Ma crise de larmes se calma un peu.
— Ce n'est rien. Et toi aussi, tu saignes, dit-il en montrant mon bras droit. Tu as dû t'érafler contre la marche en chutant, tout à l'heure.
— Je t'ai blessé, soufflai-je, ignorant ce qu'il venait de dire.
— J'ai appris à encaisser les coups, me rassura-t-il. J'aurais sûrement des bleus, mais rien de très alarmant. J'ai fait du karaté pendant douze ans.
— Tu aurais pu me maîtriser ou bien m'assommer, dis-je en repliant me jambes contre moi. Comme ça, je ne t'aurais pas blessé.
— Je ne voulais pas te faire de mal.
Je relevai avec perplexité la tête vers lui, la vue encore floue à cause de mes larmes.
— Tu aurais dû, répondis-je en baissant à nouveau la tête.
— Non, Noah.
— Tu perds ton temps, murmurai-je en me relevant. Je suis un cas désespéré. Tu aurais mieux fait de laisser Johnson me déconnecter.
— Non.
Il se releva également, et me fit signe de le suivre.
— Allons sur la plage. Je me sens toujours mieux après avoir regardé la mer.
Je ne le contredis pas, car je me sentais trop épuisé pour trouver une réplique cinglante. On sortit, et on remonta un petit sentier de terre pendant quelques minutes.
— On est arrivés, me dit Milo après une montée particulièrement agaçante.
La vue était en effet très belle. Nous nous trouvions sur une petite colline, et, sous nos pieds, le sable se mélangeait déjà un peu à l'herbe. En contrebas se trouvait une petite plage de sable blanc, déserte.
On descendit l'autre versant de la dune, puis on marcha jusqu'à nous retrouver au bord de l'eau.
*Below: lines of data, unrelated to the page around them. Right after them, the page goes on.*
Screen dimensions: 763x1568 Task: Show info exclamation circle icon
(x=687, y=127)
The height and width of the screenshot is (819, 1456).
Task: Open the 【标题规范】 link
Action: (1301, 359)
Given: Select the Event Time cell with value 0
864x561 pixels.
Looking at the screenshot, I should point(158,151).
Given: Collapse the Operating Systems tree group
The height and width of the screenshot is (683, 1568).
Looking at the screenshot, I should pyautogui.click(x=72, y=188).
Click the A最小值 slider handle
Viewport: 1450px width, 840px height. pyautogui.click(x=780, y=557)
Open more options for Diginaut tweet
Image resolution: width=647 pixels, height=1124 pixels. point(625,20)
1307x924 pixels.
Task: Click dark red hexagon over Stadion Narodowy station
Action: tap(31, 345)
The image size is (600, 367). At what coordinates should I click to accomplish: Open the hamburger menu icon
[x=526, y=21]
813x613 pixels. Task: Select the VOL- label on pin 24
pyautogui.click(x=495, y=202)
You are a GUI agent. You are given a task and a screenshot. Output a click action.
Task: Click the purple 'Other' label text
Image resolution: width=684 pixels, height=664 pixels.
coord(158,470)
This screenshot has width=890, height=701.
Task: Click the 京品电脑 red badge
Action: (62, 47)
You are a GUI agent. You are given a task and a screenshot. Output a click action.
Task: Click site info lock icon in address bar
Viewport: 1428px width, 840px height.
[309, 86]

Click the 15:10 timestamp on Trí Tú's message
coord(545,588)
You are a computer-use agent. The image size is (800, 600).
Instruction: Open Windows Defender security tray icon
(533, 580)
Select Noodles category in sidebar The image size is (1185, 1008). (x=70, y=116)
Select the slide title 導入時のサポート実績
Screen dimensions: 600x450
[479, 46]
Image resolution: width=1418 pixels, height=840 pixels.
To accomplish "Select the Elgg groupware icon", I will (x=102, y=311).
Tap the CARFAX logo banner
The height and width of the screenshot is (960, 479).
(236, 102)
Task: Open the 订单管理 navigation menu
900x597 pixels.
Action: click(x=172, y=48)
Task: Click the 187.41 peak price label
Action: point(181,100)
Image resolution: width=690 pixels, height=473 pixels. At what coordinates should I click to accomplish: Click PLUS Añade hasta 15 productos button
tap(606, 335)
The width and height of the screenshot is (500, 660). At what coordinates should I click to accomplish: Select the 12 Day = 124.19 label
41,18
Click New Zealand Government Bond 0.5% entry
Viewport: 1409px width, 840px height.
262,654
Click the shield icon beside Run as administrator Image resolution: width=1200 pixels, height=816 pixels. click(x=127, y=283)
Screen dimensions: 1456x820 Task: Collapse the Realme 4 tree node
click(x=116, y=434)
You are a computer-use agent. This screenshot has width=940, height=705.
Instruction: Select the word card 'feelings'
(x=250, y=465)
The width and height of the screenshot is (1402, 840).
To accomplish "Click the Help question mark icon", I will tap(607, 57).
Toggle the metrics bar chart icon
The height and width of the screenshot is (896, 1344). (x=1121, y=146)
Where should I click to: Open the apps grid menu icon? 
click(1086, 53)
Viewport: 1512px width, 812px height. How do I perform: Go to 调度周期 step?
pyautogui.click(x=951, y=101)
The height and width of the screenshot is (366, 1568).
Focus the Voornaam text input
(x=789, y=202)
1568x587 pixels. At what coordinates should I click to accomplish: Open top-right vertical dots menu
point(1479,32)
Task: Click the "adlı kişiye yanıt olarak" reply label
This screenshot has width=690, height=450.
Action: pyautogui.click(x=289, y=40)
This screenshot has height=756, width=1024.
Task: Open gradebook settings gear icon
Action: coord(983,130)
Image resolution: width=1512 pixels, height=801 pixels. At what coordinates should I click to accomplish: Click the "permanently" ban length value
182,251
Je constatai que la plage était située dans un creux, entre deux collines.
Un court instant, la possibilité de monter sur l'une d'elle et de me laisser tomber à l'eau pour me noyer m'effleura l'esprit, mais Milo parut le deviner immédiatement :
— N'y penses même pas. Sur la tablette, j'ai effectué un blocage pour que tu ne puisses pas tenter de mettre fin à tes jours ou alors te mutiler.
Je serrai les dents, mais n'ajoutai rien.
Avec quatre crises de panique par jour, la vie avec Milo allait être un enfer.
Même si cela se finissait bien, s'il arrivait à me rendre mes émotions positives, cela resterait un enfer.